Token Theater: How Enterprises Are Measuring AI Adoption Backwards

A thread from Matt Shumer (@mattshumer_) is drawing significant traction for documenting an emerging and damaging enterprise AI failure pattern: organizations are evaluating AI productivity by tokens consumed and tools connected — not by business output — and creating perverse incentives that will make AI look like it failed when it actually worked.

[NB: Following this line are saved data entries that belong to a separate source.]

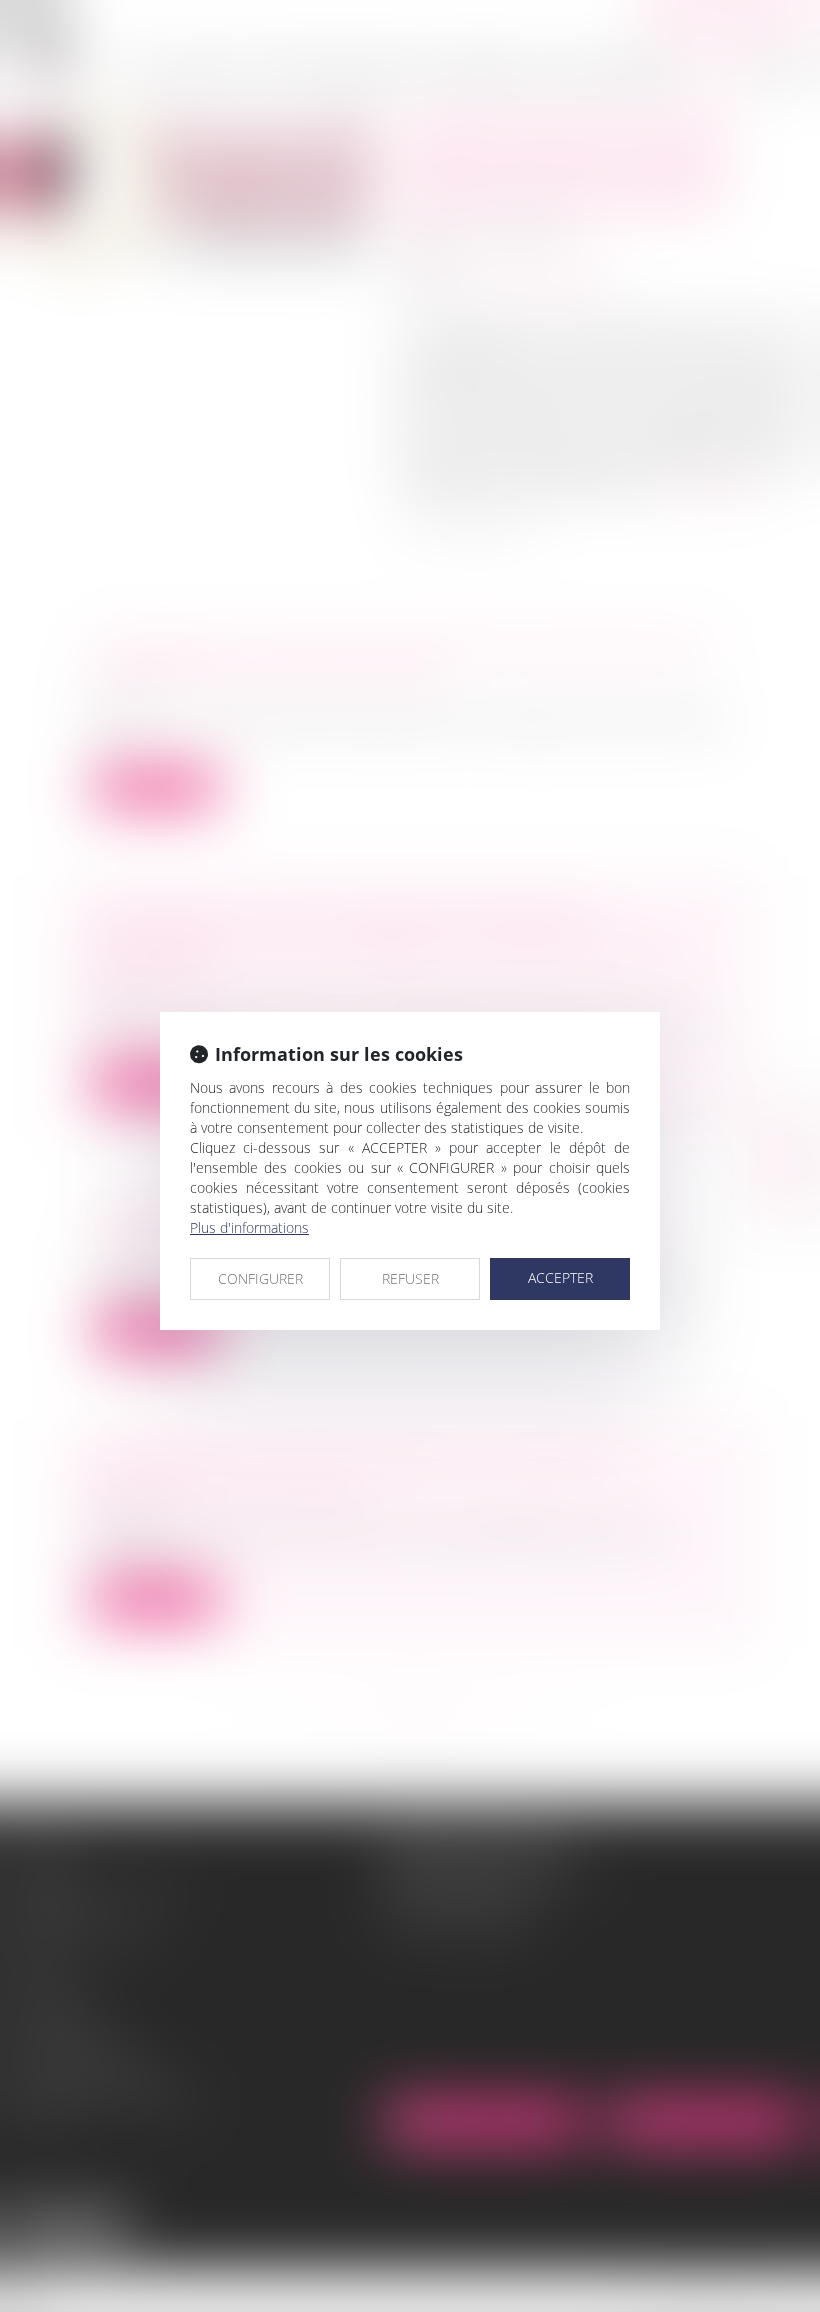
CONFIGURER (260, 1278)
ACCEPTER (560, 1277)
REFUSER (410, 1278)
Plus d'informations (249, 1227)
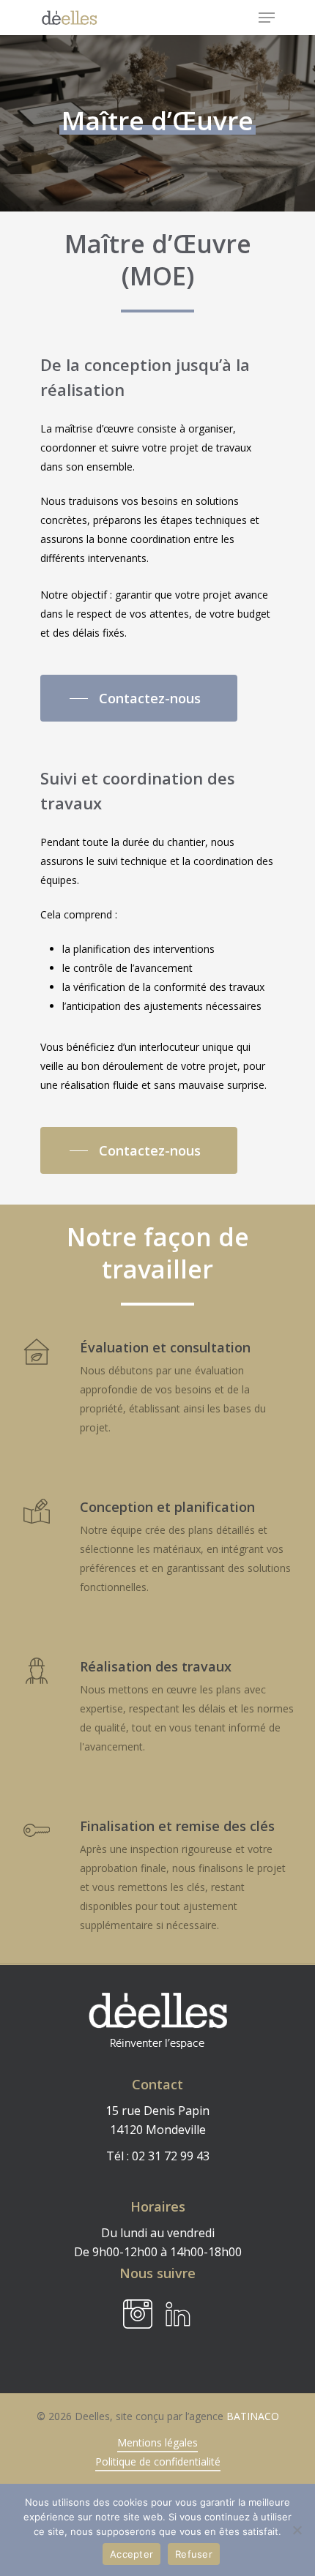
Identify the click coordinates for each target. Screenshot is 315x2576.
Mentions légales (157, 2442)
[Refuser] (296, 2530)
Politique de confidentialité (157, 2461)
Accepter (131, 2554)
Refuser (193, 2554)
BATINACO (252, 2416)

What the Source Actually Says

Shumer reports firsthand accounts from inside large companies where promotions, performance reviews, and firing decisions are being made based on a single metric: tokens consumed plus skills/MCPs connected. The practical consequence is predictable. Employees have started running loops to artificially inflate token counts, accumulating usage while producing nothing. Meanwhile, the employee actually shipping results with efficient usage — "2 skills and 50M tokens" — registers as a laggard against someone burning a billion tokens on empty operations.

The thread's prediction is specific: within 18 months, the same executives setting these metrics will announce that "AI didn't deliver ROI" and cut the AI budget. Shumer's diagnosis is equally specific: "AI will have worked fine. They just measured the wrong fucking thing and torched millions rewarding theater over output."

The irony Shumer highlights is pointed: measuring actual output is now easier than it has ever been, precisely because you have AI available to analyze work logs, pull delivery metrics, and surface signal from noise. The tools to measure correctly exist. The organizational will to use them often doesn't.

This is not a niche concern. The pattern maps onto a well-documented failure mode from the early cloud era, when IT organizations were evaluated on infrastructure provisioned rather than applications delivered. The metric shaped behavior; the behavior sabotaged the goal.

Strategic Take

For organizations deploying AI: establish outcome metrics before spend metrics. Instrument for shipped work, resolved queues, and decision speed — not for model invocations. Teams that build the measurement infrastructure correctly now will have the evidence base to protect their AI budgets when the ROI scrutiny cycle arrives.